# alentándolo



## rodriguez_rm

Una de las razones por la que, a estas alturas, los defectos importan poco, es que la inteligencia, la humanidad, la arrolladora simpatía que exuda la personalidad de Bolaño, ya nos han seducido y resulta sencillamente imposible no estar con él. 
Uno se imagina a la misma Muerte, confundida entre los lectores, *alentándolo*.
Uno immagina la stessa morte, confusa tra i lettori  ...............??????
non capisco la costruzione della frase


----------



## 0scar

Alentar > rincuorare, incoraggiare, consolare, confortare, rinfrancare, animare


----------



## rodriguez_rm

Uno si immagina la stessa morte confusa tra i lettori che lo consola????????
E' la morte che "alenta"  in questo caso?


----------



## 0scar

Sí, así es.


----------



## rodriguez_rm

Quindi vediamo se puo' andare bene la traduzione:
Uno si immagina che la stessa morte, confusa tra i lettori, lo conforti 
Oppure:

Uno si immagina di essere confortato dalla stessa morte confusa tra i lettori
Va bene così?
C'e' un'altra possibilita':
Uno ha *ha l'impressione* che la stessa morte, confusa tra i lettori, lo conforti.

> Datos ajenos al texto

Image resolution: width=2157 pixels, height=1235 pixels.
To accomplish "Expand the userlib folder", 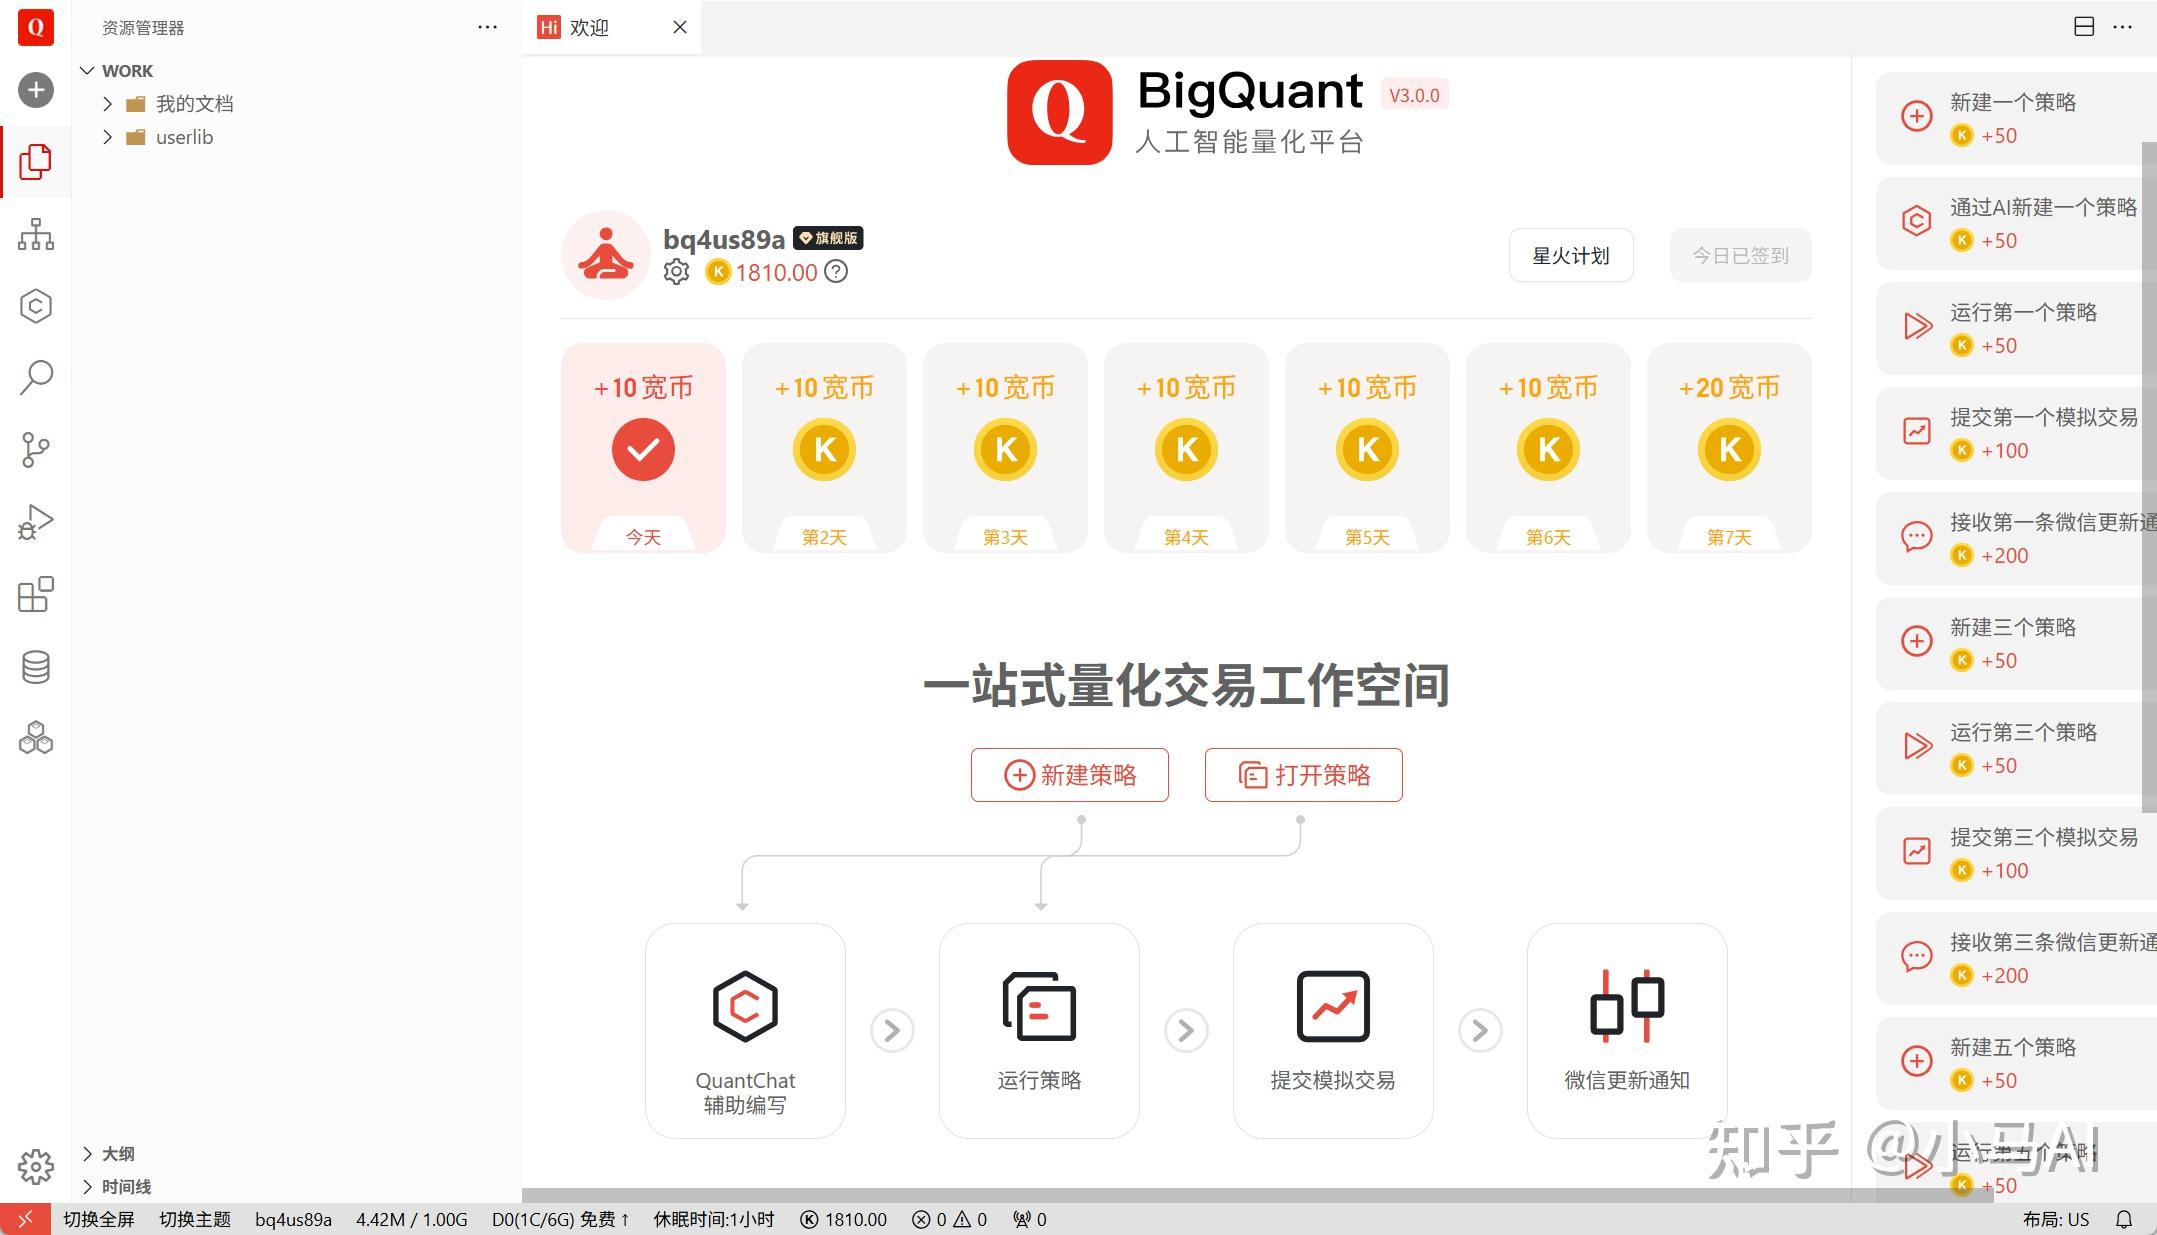I will coord(185,137).
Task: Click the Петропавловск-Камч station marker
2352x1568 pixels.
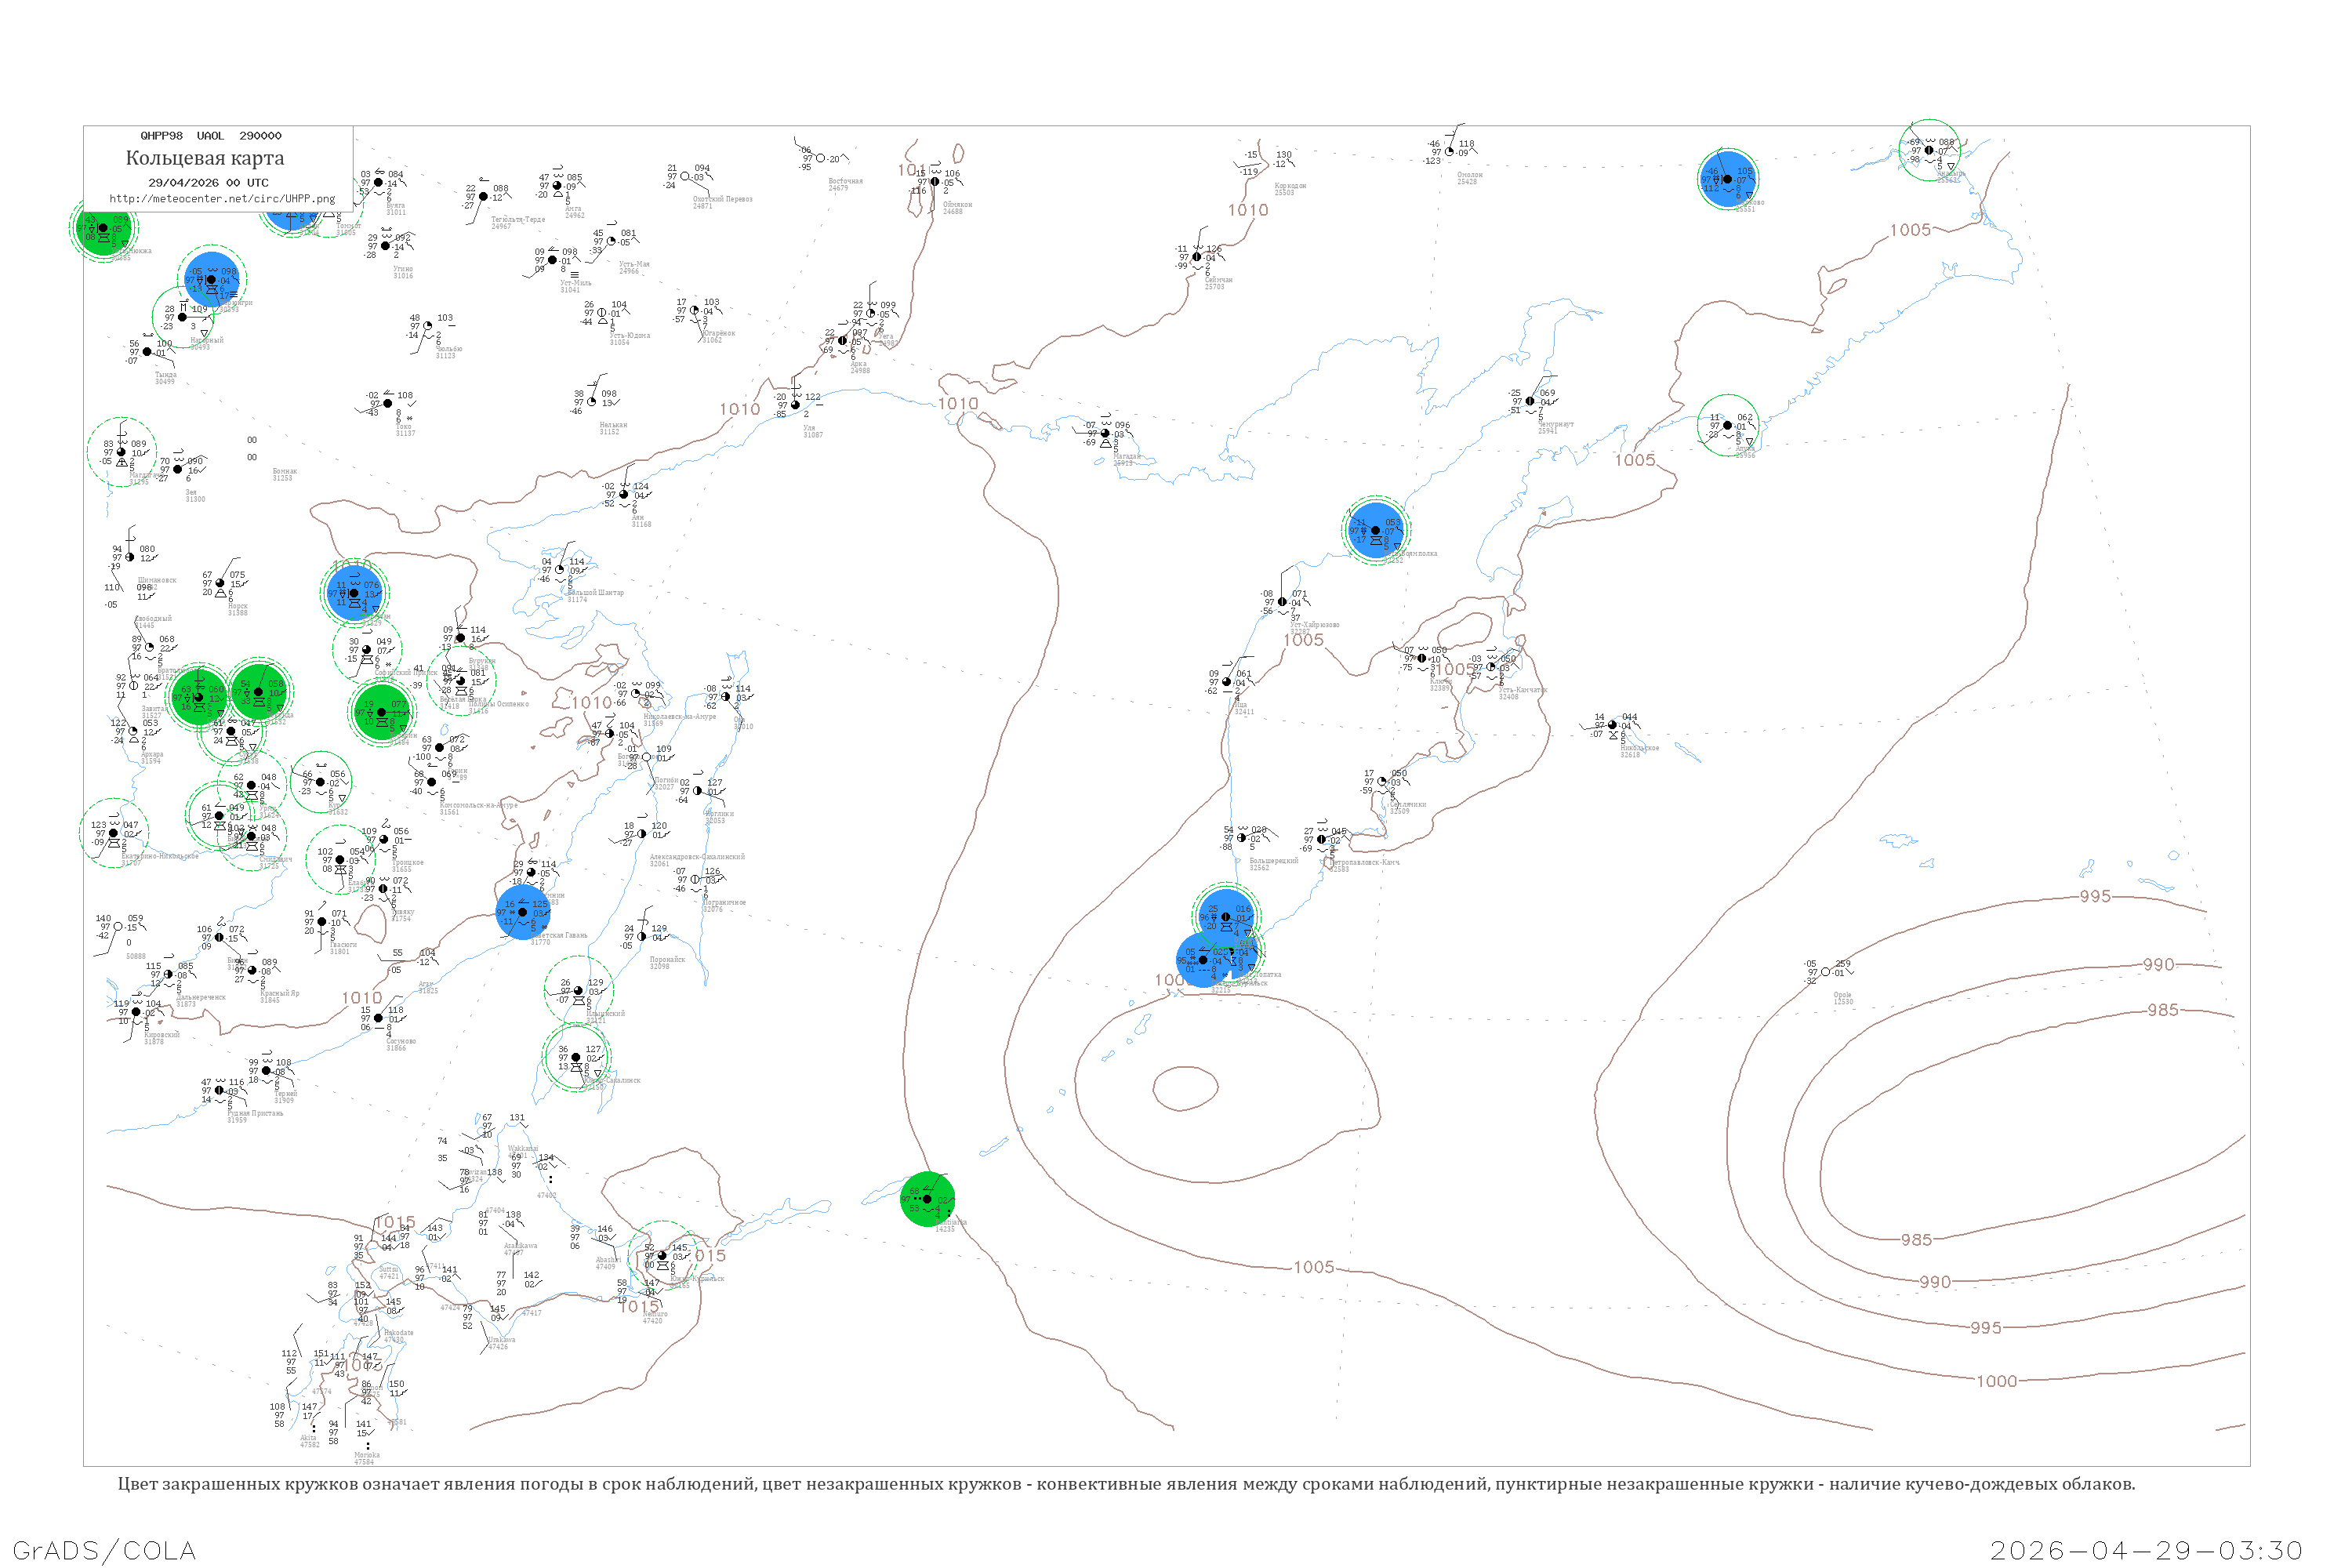Action: [1320, 839]

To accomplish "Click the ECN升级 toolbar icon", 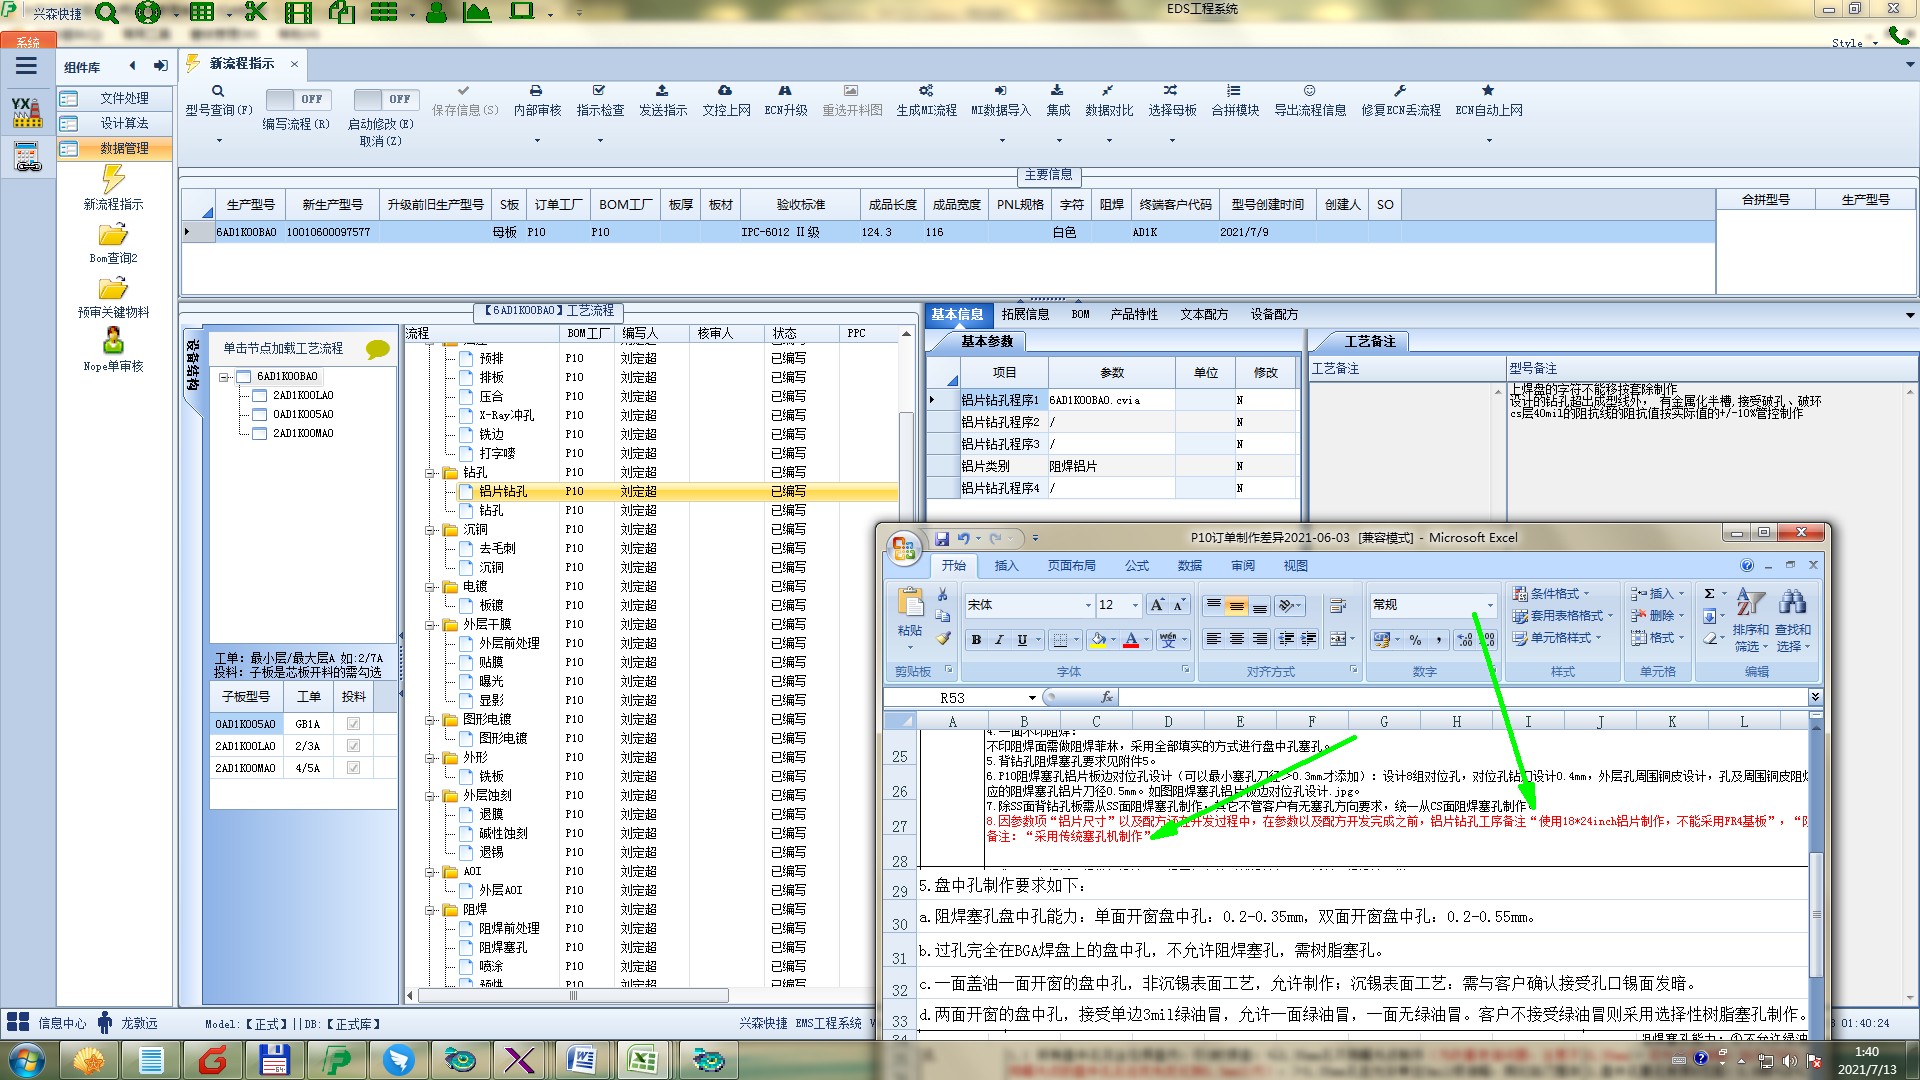I will (785, 91).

*Si* ha *ha l'impressione* che la stessa morte, confusa tra i lettori, *ci *conforti.


----------



## Larroja

rodriguez_rm said:


> Uno si immagina che la stessa morte, confusa tra i lettori, lo conforti



Uno s'immagina che la Morte in persona, confusa tra i lettori, lo conforti.
O anche, ma non ne sono certa, puoi saperlo tu in base al contesto generale: 
Uno s'immagina che la Morte in persona, confusa in mezzo ai lettori, lo conforti.


----------



## rodriguez_rm

La prima m isembra la migliore
gracias hermosissima !


----------



## Neuromante

Creo que se están despistando un poco.
Alentar, aún siendo todo lo que puso Oscar, tiene un matiz de "dar fuerzas" como cuando hablas con alguien que no se ve capaz de enfrentarse a una prueba para ayudarlo a superar sus miedos o cuando das algo más que palabras de consuelo a una persona a quien se le ha muerto alguien que le estaba muy cercano, cuando le dices "Tranquilo, ya verás que puedes superarlo. Eres una persona fuerte y aunque te duela podrás con ello. Cuenta conmigo para lo que haga falta" en lugar de "Ay, ,me imagino lo mal que te debes sentir Debes estar hundido, ya sabes que puedes contar conmigo para lo que quieras, pobrecito. Sí quieres quedarte en tu casa una temporada sin ver a nadie lo comprenderán todos"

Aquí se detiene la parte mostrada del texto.